Wenn eine Transaktion nicht zu marktüblichen Bedingungen durchgeführt wird, kann dies aus steuerlicher Sicht zu Schwierigkeiten führen. Beispielsweise könnte der IRS feststellen, dass der unter dem beizulegenden Zeitwert liegende Betrag, zu dem Sie Ihr Haus an Ihren Sohn und Ihre Schwiegertochter verkauft haben, eine Schenkung war und steuerlich als solche behandelt werden müsste.

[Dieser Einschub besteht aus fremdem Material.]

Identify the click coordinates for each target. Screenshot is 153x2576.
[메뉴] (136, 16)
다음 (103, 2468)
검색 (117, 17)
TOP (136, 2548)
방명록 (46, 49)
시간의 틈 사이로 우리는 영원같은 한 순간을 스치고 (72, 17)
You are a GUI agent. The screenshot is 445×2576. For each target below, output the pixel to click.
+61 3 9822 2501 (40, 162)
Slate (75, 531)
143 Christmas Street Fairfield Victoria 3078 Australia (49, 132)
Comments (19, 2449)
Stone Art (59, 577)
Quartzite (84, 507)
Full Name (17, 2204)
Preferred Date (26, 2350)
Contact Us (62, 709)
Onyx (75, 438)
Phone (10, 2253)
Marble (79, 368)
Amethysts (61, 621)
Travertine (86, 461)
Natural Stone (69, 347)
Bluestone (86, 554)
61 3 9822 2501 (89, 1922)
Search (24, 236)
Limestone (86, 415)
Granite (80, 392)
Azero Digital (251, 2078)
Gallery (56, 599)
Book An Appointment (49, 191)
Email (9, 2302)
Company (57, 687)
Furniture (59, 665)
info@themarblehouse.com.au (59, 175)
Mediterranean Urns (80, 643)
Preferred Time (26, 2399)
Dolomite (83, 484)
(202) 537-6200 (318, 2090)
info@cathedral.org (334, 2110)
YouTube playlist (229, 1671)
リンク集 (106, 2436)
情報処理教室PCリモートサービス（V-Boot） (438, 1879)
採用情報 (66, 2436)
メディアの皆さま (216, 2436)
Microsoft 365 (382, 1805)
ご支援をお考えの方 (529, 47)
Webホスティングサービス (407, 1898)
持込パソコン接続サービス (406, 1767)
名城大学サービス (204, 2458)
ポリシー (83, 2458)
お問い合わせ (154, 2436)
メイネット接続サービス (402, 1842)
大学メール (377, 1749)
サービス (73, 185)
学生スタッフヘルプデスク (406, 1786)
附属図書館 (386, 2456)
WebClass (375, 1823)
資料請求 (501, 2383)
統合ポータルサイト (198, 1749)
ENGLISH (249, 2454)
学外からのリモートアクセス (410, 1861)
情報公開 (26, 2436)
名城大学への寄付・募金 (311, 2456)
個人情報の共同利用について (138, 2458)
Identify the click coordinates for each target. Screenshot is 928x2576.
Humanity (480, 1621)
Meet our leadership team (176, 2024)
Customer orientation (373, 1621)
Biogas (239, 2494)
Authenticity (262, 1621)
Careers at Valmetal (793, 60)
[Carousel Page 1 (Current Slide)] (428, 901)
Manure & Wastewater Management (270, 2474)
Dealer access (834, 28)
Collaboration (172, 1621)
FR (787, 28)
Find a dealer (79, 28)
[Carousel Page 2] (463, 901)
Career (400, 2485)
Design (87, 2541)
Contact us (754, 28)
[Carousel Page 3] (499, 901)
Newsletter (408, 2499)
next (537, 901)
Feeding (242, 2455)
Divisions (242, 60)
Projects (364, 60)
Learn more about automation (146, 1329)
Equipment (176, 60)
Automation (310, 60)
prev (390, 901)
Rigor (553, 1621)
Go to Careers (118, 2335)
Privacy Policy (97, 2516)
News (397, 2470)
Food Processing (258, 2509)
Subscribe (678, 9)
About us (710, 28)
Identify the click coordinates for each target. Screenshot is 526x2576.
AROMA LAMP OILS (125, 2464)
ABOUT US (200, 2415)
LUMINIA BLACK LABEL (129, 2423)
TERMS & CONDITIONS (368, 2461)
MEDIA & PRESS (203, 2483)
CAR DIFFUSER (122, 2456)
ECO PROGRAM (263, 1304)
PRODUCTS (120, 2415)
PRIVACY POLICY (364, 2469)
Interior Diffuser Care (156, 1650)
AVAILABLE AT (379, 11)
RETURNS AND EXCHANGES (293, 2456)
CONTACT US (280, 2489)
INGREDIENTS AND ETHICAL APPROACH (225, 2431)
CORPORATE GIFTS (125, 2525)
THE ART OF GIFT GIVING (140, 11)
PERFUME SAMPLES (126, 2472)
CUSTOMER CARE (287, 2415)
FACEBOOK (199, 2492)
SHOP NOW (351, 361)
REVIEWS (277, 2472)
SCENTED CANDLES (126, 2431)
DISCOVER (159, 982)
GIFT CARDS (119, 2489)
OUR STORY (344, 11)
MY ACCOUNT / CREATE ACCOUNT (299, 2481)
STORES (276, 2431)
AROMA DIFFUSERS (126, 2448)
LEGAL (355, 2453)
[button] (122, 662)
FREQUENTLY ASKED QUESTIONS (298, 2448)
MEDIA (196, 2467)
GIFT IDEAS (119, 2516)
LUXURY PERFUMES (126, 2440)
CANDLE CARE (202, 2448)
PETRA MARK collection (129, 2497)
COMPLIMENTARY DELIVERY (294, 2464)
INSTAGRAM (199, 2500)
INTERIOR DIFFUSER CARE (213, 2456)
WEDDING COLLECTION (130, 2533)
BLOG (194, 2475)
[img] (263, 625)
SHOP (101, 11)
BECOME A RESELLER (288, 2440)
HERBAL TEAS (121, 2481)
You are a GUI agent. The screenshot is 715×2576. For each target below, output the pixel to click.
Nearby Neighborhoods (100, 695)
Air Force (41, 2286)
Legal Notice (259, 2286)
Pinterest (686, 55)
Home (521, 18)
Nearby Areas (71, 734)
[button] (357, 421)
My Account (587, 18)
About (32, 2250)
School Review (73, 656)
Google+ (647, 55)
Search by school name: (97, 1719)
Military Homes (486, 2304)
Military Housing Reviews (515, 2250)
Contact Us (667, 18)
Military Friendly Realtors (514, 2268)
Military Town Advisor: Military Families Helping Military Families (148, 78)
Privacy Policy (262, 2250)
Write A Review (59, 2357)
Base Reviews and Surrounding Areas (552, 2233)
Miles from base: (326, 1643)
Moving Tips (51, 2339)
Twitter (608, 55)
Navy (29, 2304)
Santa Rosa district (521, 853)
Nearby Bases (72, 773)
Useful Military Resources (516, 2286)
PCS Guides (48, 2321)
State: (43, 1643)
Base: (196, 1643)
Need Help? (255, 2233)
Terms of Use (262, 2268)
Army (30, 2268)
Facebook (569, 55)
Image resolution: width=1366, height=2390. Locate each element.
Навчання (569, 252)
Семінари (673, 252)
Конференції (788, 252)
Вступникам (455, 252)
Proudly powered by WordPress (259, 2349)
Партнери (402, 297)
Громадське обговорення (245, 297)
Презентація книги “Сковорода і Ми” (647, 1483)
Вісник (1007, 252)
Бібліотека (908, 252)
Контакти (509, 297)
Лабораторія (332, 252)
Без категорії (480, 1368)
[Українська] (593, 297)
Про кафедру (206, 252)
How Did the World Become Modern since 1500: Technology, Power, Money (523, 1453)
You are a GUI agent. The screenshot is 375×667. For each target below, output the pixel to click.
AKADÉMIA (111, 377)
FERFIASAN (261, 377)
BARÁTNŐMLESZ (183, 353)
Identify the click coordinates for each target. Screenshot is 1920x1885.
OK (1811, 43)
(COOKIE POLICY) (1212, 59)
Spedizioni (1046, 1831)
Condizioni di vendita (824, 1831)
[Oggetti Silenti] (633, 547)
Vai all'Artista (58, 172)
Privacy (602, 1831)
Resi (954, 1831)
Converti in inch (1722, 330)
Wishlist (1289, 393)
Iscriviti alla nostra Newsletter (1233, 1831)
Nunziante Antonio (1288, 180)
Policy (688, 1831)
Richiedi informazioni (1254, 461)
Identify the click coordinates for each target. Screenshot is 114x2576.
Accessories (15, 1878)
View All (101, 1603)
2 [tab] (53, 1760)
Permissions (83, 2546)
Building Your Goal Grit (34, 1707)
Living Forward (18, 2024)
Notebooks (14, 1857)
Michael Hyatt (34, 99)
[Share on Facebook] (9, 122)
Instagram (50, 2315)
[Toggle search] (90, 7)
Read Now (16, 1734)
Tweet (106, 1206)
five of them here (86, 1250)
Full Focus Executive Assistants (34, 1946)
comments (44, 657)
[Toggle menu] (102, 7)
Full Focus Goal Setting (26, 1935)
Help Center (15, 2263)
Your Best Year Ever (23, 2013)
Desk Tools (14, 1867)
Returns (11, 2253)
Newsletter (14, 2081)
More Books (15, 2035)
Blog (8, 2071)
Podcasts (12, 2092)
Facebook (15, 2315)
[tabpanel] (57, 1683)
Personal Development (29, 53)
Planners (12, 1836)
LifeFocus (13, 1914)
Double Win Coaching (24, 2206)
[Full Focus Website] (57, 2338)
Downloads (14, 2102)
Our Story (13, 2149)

Fannie Mae und Freddie Mac, staatlich geförderte Unternehmen, die Hypotheken garantieren und kaufen, verlangen von den Parteien die Unterzeichnung einer eidesstattlichen Erklärung zu unabhängigen Konditionen für Leerverkäufe – Immobiliengeschäfte, bei denen der Verkäufer mehr für die Immobilie schuldet, als er vom Käufer erhält. Fannie Mae und Freddie Mac tun dies, um zu verhindern, dass Familienmitglieder einen Sondervertrag abschließen, der es dem Verkäufer ermöglichen würde, später das Eigentum vom Käufer zurückzugewinnen.

Notiz

Die Aushandlung einer Transaktion zu marktüblichen Konditionen und die Vermeidung eines Interessenkonflikts sind ähnliche Konzepte. Ein Interessenkonflikt liegt jedoch dann vor, wenn die bestehenden Beziehungen eines Rechtssubjekts (einer Person oder eines Unternehmens) es ihm schwer oder unmöglich machen, zwei andere Rechtssubjekte, die unterschiedliche Interessen haben, fair zu behandeln oder zu vertreten.

Wichtige Erkenntnisse

  • Bei einer Transaktion zu marktüblichen Konditionen handeln beide Parteien in ihrem eigenen Interesse und keine der Parteien macht der anderen einen Deal, der besser oder schlechter ist, als der Markt es vorschreiben würde.
  • Wenn zwischen den Vertragsparteien bereits eine Geschäftsbeziehung besteht, sollten sie für die Verhandlungen Vermittler einsetzen und ihr Endpreis sollte dem Marktpreis entsprechen, der durch eine unabhängige Schätzung oder Bewertung ermittelt wurde.
  • Transaktionen, die nicht dem Fremdvergleichsgrundsatz entsprechen, sind nicht unbedingt illegal, können jedoch einer Prüfung durch das IRS unterliegen oder den Käufer daran hindern, eine Finanzierung zu erhalten.